Jefferson could be commenting on the oratory of today’s conservative Christians who claim that “America is a Christian nation”. Their shrill rhetoric is filled with “hypocrisy and meanness.” This language of “Christian nation” is meant to divide the country, not bring it together and to consolidate the dangerous power of “Christian politics,” an oxymoron if ever there was one.

What is often so poorly understood is why the admittedly Christian authors of the Constitution would write a document that so clearly keeps the United States from having Christianity as its official religion. Some argue that these founders were dedicated secularists. Not in the least. James Madison often referred to God as “the Governor of the Universe,” John Adams called himself “a church-going animal” and Thomas Jefferson wrote often of “Almighty God.” They were men of faith and they protected religious pluralism and freedom of all faiths because of their belief in God.

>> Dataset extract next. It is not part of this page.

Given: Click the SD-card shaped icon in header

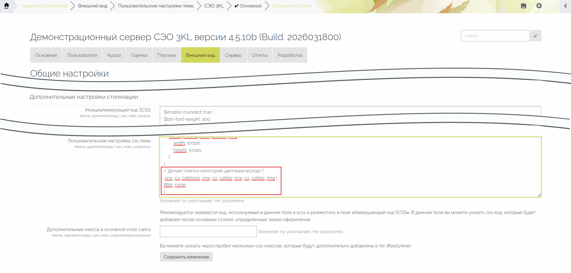Looking at the screenshot, I should click(523, 6).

The faith of the Founders was that God operates in the conscience of each individual and the search for religious truth must be free for God to be worshipped in truth. All coercion does is cripple the free search for God. In other words, in the belief system of those who wrote the Constitution, God doesn’t need the help of the state for there to be faith. Indeed, in their experience learned from Europe, all state religion ever does is breed violence and hypocrisy.

The United States is not a “Christian nation” because the Christians who wrote our Constitution believed that the freedom of each individual’s conscience honored God more than coercion. All coercion gives you is disrespect of an infinite God.

These claims that America is a “Christian Nation” only show a contempt for God. God doesn’t need the help of political pundits for there to be faith.